I have deep associations with a photograph that I keep visible on a shelf in my office at home, integrated into family and personal mementos. It’s a publicity shot of a glamorous Lena Horne, signed “To Tony – with good wishes.” I’ve kept it in the same funky plastic frame that I bought when I came to Berkeley from England in 1963. Aside from being star-struck, why do I keep this memento so close to me?
Lena Horne gave a concert in Manchester in the 1950s when I was a teenager and avid autograph collector. My elegant uncle Bertie – named Bertie, not Bertram, never Bert – asked her to sign the photograph for me. He was something of a stage-door Johnny who served as an informal host for visiting entertainers, no doubt in part as a way to have no-strings sex. Married with children and closeted in devoted secrecy when it was illegal to be gay in England, Bertie had to avoid snitches in the city’s underground clubs and keep a straight face in country suburbia, a few blocks from my home. He was no Oscar Wilde: he kept his personal life private, even after his sexuality was decriminalized, even after his divorce.

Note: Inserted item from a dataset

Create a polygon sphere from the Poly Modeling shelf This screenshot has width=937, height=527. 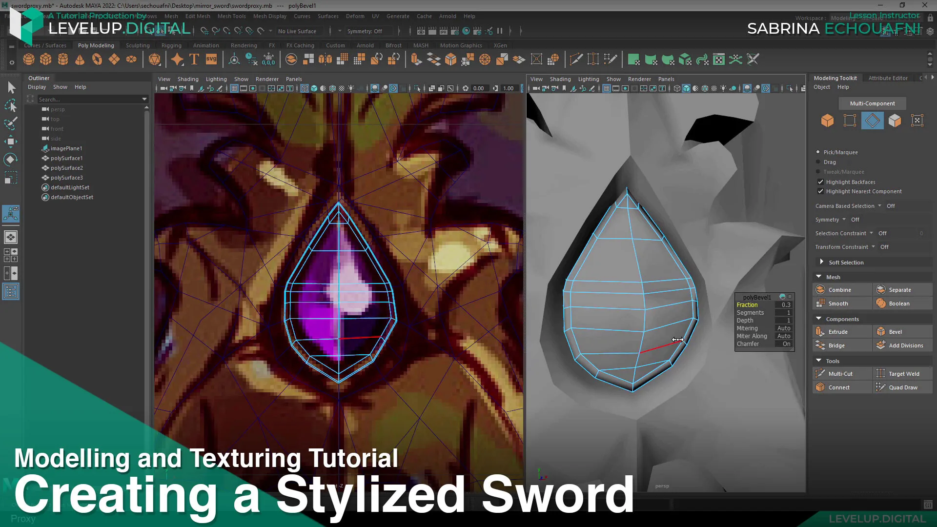(x=28, y=59)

Many years later, I learned how Lena Horne was picked by music industry moguls to be one of the first cross-over stars, selected because of her light color and great voice, in that order. By the 1950s she was Hollywood famous, though never in a leading role. She got “tired,” she said, “of being typecast as a Negro who stands against a pillar singing a song.” For taking public stands against segregation and racism, she was blacklisted by the Right and feted by the Movement. She sang with Paul Robeson. She appeared with Medgar Evers at a rally in Jackson, Mississippi, a few days before he was assassinated. Her Wikipedia entry credits her as a civil rights activist, as well as a singer, dancer, and actor.
Later in life, Horne talked candidly about the stress of performing as the chosen one and what it took to reconcile her professional and personal lives with her political convictions. After she died in 2010, I clipped an obituary from the New York Times and stuck it behind the photograph. “My identity is very clear to me now,” she said late in her career. “I am a black woman. I’m free. I no longer have to be a ‘credit.’ I don’t have to be a symbol to anybody. I don’t have to be an imitation of a white woman that Hollywood sort of hoped I’d become.”
As far as I know, Bertie never talked candidly about what it had been like for him to move back and forth between his respectable and shadowy worlds. “Sitting in my flat alone I seem to have a life consisting of looking back,” he wrote me by email soon after he made his century. But he wasn’t telling.
Admitted to hospital with pneumonia and lung cancer a few days ago, he remained stylish to the end. Asked what treatment options he preferred, he replied: "No pain and a game of bridge please.”
The photograph of Lena Horne in its cheap frame stays in my sights because it reminds me of my oblivious teen years, of my uncle leading a double life, even when he wasn’t forced to do so, and of a visionary who risked her good fortune so that future young Lenas and Berties can assert their place in the world.